ハローワークに溢れる偽装求人情報とミスマッチ

就職説明会や面接で聞いていた労働条件や業務内容と入社後の実態が乖離していることはしばしば問題になるが、国(厚生労働省)が設置する行政機関であるハローワークにて紹介される求人情報でさえ偽りだらけであるので日本の労働者(求職者?)には救いようがないと感じる。


厚労省への苦情は年間8000件 ハローワークは“偽装求人”だらけ
http://headlines.yahoo.co.jp/hl?a=20140130-00000013-nkgendai-life

試用期間が予定よりも長い、休日は土日祝の予定だったのに日曜日しか休みがない、給料が事前に提示されていた金額よりも安い、正社員採用のはずだったのに何故か契約社員扱いになっていた、厚生年金・健康保険加入とあったのに国民年金・国民健康保険への加入を進められた、残業代全額支払いのはずが定額しか出ない、など挙げれば切りがない。



本来であればこういった偽装求人が発覚した時点で会社側へ制裁を加えたり以後の求人情報掲載を禁止にする等の厳しい対応が必要だと思われるが、現実にはそんなことはなくハローワークの審査(そもそも審査しているのかどうかすら怪しい)がザル過ぎるために偽装求人に騙される被害者が後を立たない。
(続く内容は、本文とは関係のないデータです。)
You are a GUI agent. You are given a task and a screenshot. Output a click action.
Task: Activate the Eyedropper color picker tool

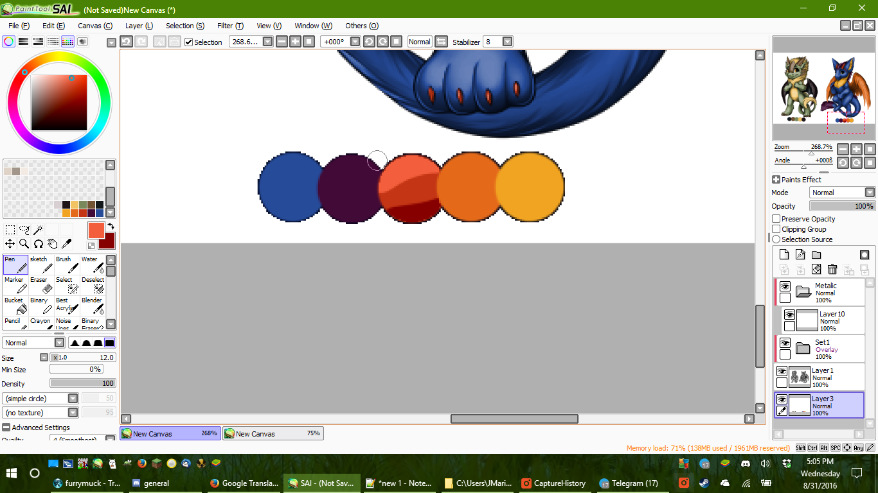[67, 244]
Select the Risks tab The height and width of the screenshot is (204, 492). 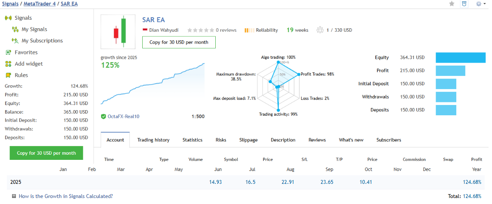point(221,140)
以前には偽装求人どころか詐欺会社の求人が掲載されており、ハローワークの紹介を受けて就職した女性が有罪判決を受けてしまうという信じられない事件もあった。ここまで来ると偽装求人なんて大したことないのではないかと勘違いしてしまいそうで怖くなる。



まあ、そもそも本気で人が欲しいと思っている会社であればきっちりお金を出して民間の就職支援サービスを利用するはずなので、利用にお金がかからないハローワークには自ずと採用意欲の低い会社(=労働者を軽んじている)ばかりが溢れることになり偽装求人が後を絶たないのだろう。
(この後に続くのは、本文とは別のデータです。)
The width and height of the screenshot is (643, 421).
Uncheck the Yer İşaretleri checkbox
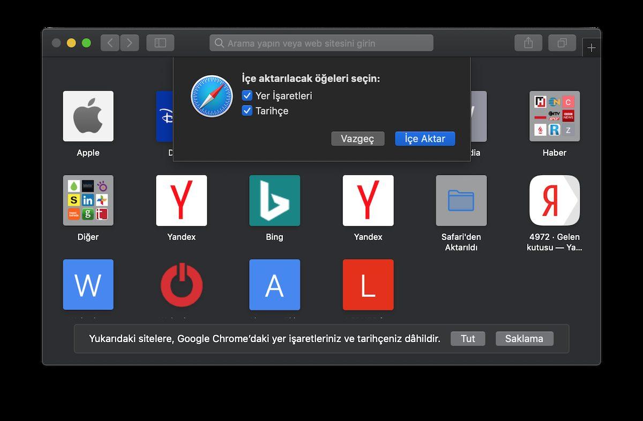(x=247, y=96)
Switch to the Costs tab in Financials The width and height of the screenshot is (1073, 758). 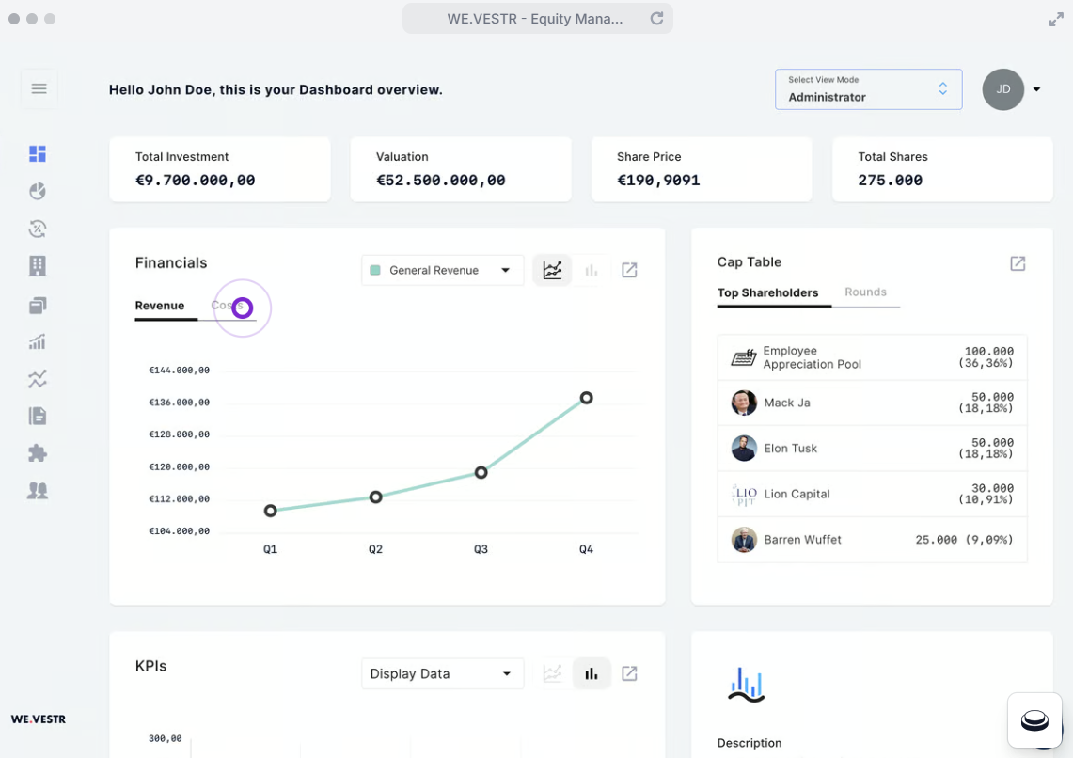point(229,306)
また、意図的に偽装求人を掲載し労働者を釣ろうとしている会社もあるかもしれない。入社後に実態が判明したとしても労働者は自身の履歴書・職務経歴書を汚さないためにも即辞めるという決断がなかなかできないので、そういった労働者が低待遇で会社に残ってくれれば会社としては儲けものなのである。
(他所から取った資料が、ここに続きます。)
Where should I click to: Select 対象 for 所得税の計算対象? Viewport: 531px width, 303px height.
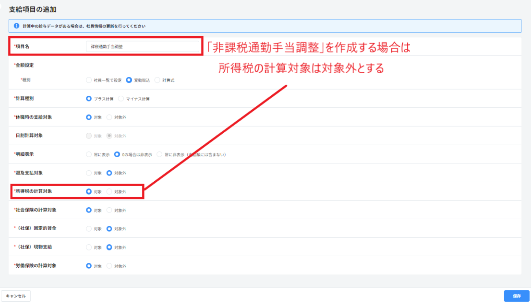[89, 192]
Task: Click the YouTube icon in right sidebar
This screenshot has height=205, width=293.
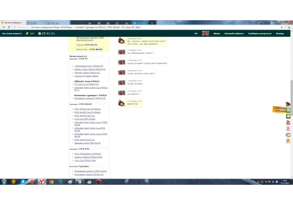Action: pyautogui.click(x=288, y=122)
昨日、「ミスマッチを防ぐ大阪産業大学・法政大学の就職活動支援」という労働者と会社のミスマッチについての記事を書いたが、本当にミスマッチしているのはハローワークも含めて「求人票記載の内容・就職説明会での説明内容」と「実際の労働条件・労働環境」なのは間違いない。

少なくとも、行政機関であるハローワークには責任を持って求人情報の精査に取り組んでもらって求人情報と実態とのミスマッチをなくすように努めて欲しいと思う。